What you need to do: Take the line that contains "This screenshot has" as the start and the last line of the entries as the end, and print both and everything between them exactly, without the pictures.

%%

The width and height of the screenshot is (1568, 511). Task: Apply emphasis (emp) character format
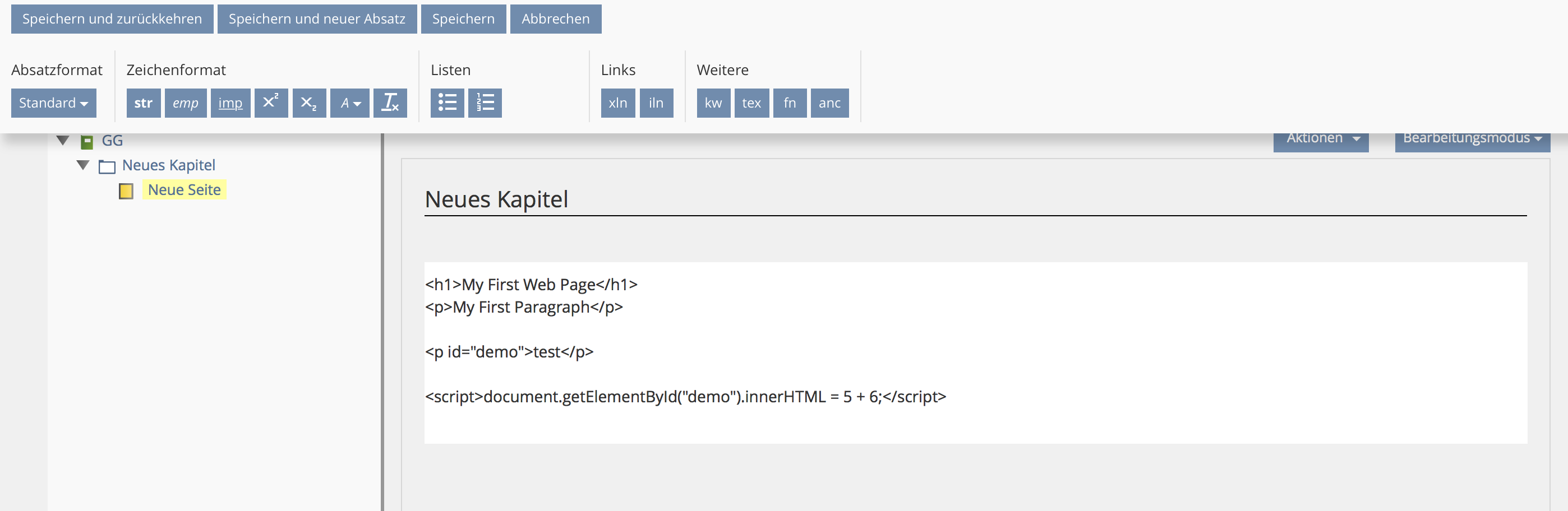185,103
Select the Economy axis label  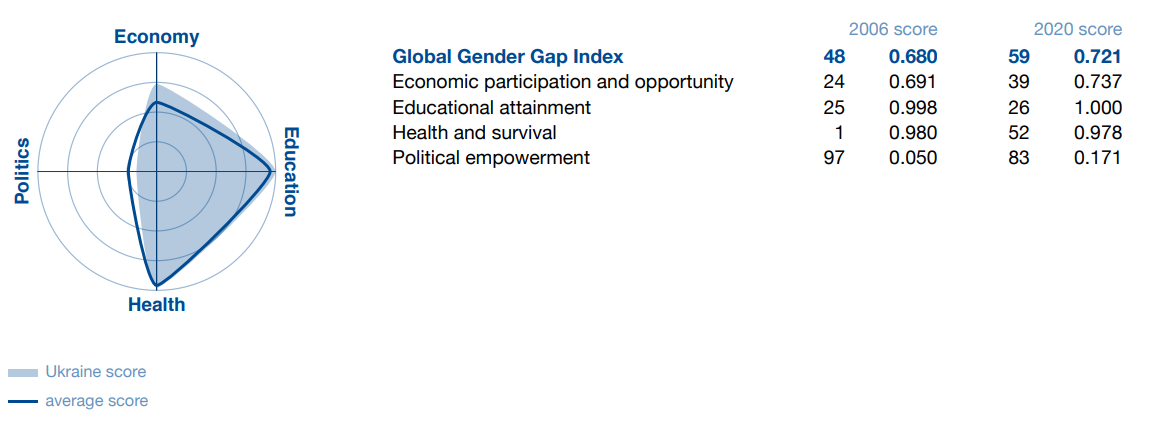[157, 38]
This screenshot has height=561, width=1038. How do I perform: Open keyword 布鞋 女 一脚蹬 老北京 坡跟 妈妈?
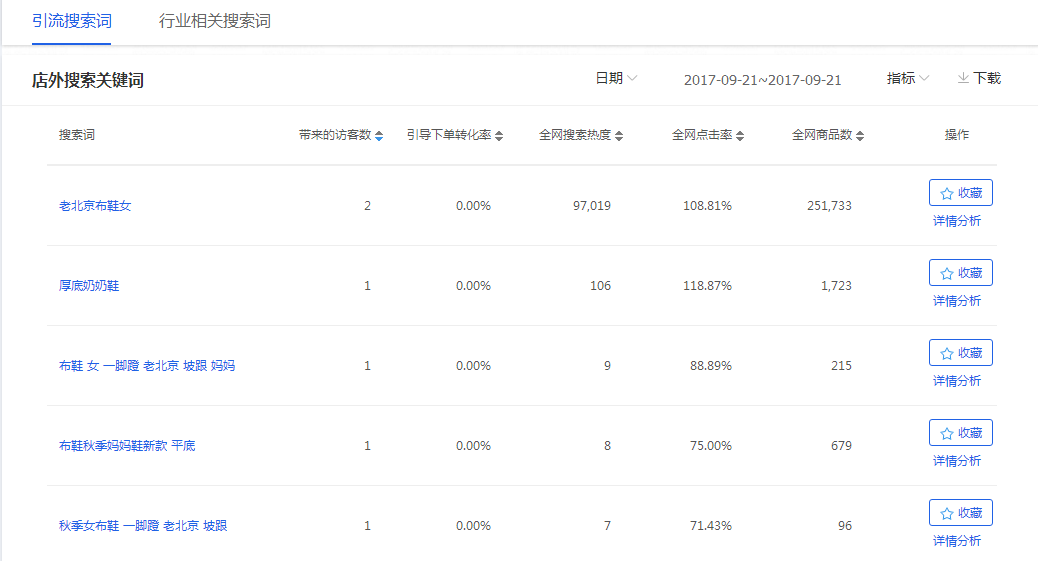click(x=147, y=366)
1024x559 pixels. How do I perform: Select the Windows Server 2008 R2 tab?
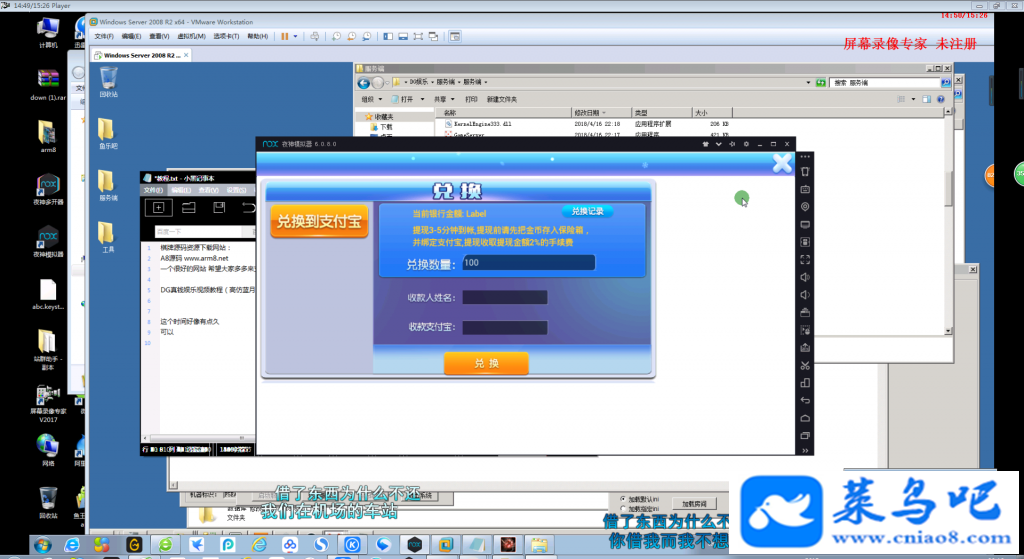142,56
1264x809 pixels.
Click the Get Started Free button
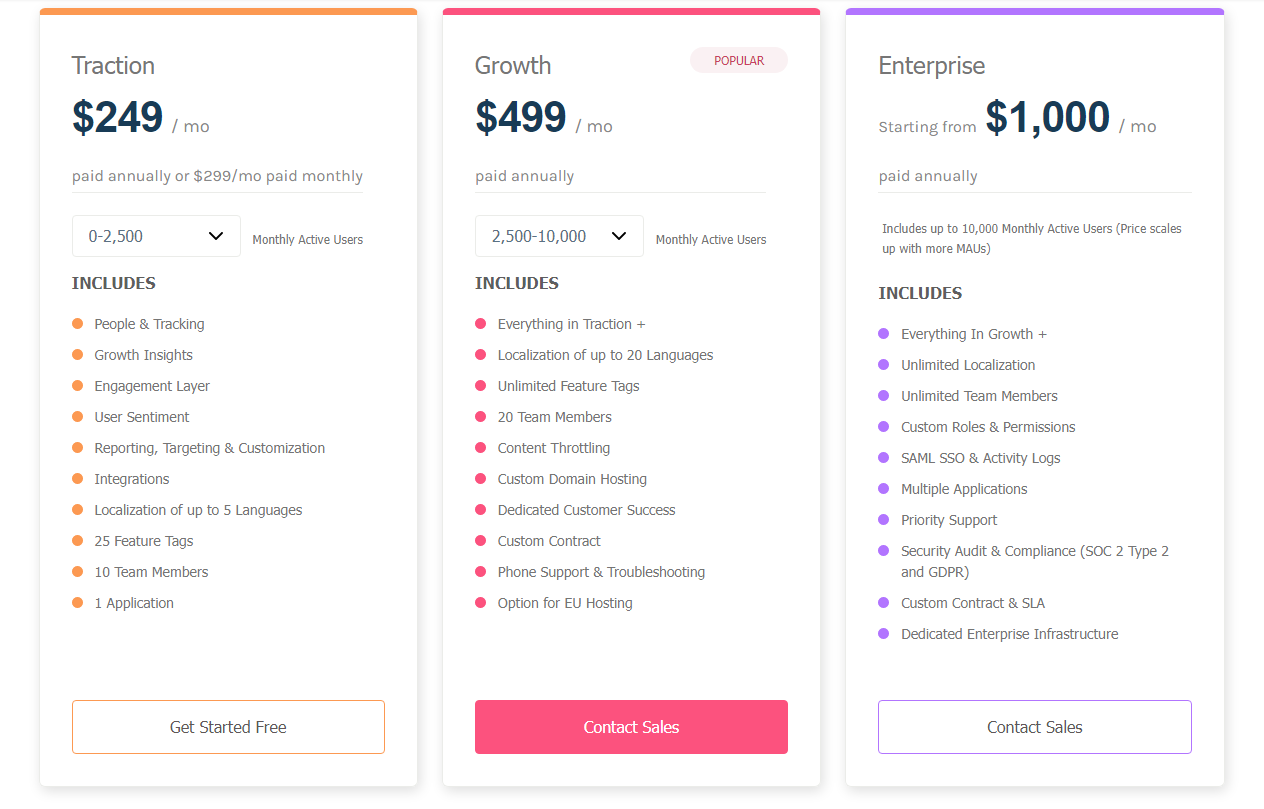pos(228,727)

%%

Exercise answer:
This screenshot has height=561, width=1038. How do I perform: Open keyword 布鞋 女 一脚蹬 老北京 坡跟 妈妈?
click(x=147, y=366)
1024x559 pixels. How do I perform: Select the Windows Server 2008 R2 tab?
142,56
1264x809 pixels.
Click the Get Started Free button
pos(228,727)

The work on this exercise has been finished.